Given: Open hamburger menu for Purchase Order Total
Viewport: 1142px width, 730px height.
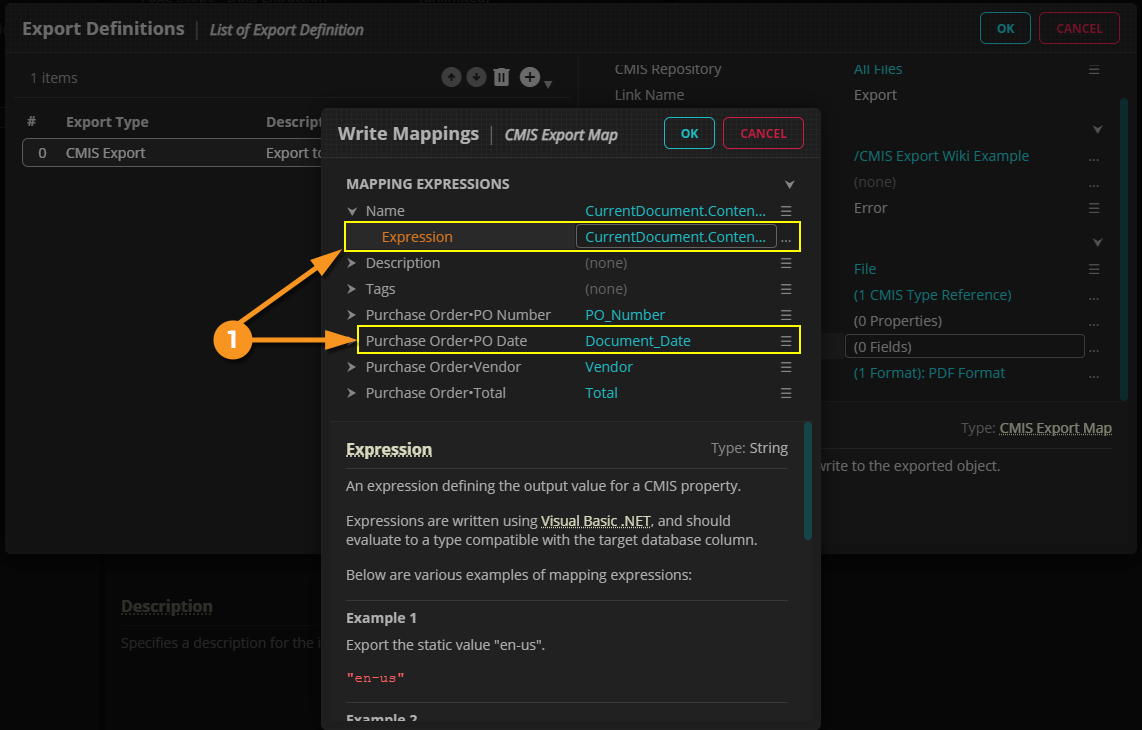Looking at the screenshot, I should (x=786, y=393).
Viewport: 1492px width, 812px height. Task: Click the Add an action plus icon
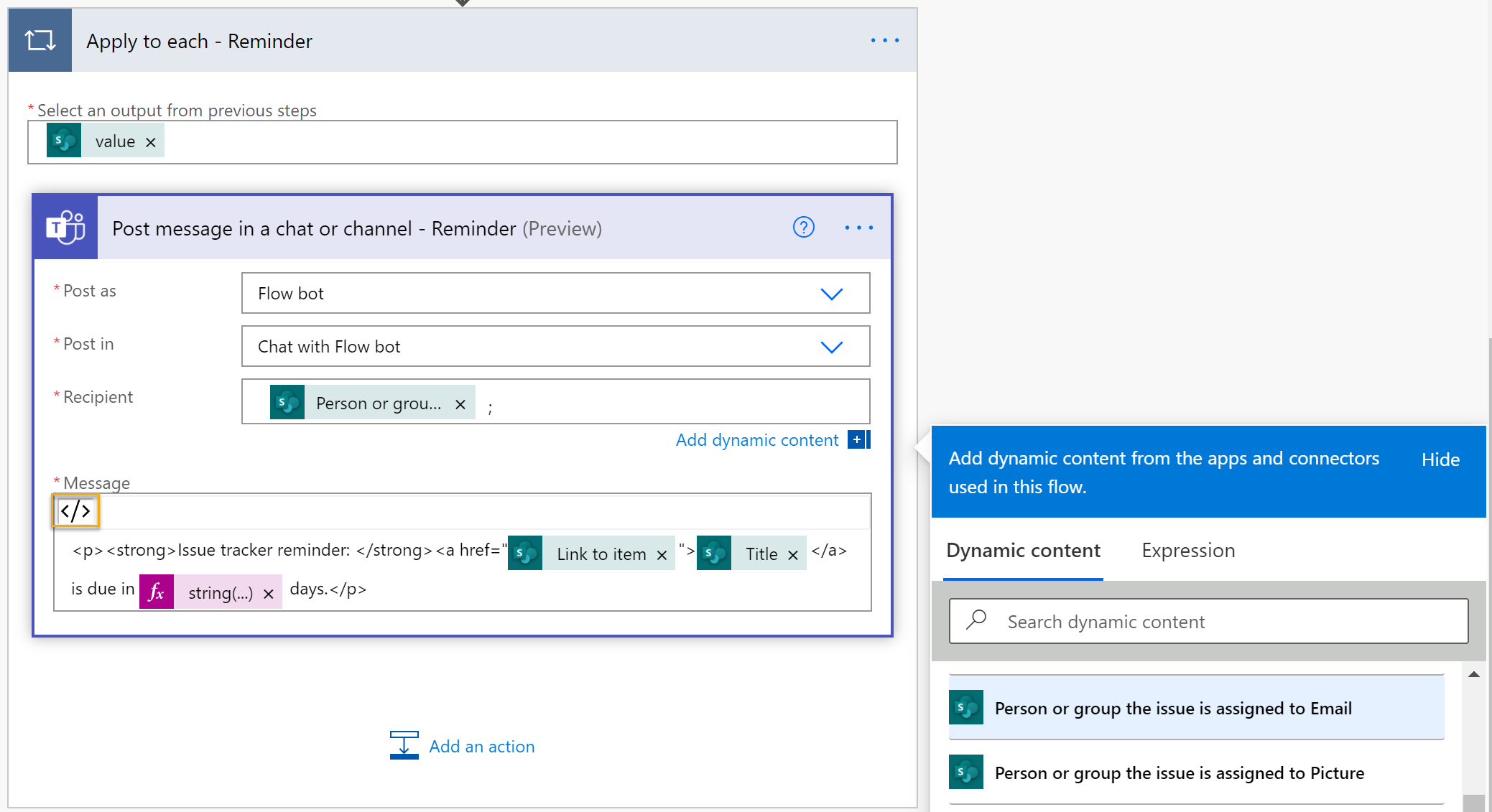(404, 745)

TASK DETAILS: Swap "Viewport" for "Screen" throughout the material above and write all of it out again with nothing else changed. Leave the pictures out.

THE OUTPUT:
Given: Open hamburger menu for Purchase Order Total
Screen: 1142px width, 730px height.
Looking at the screenshot, I should (x=786, y=393).
Screen: 1492px width, 812px height. Task: Click the Add an action plus icon
(404, 745)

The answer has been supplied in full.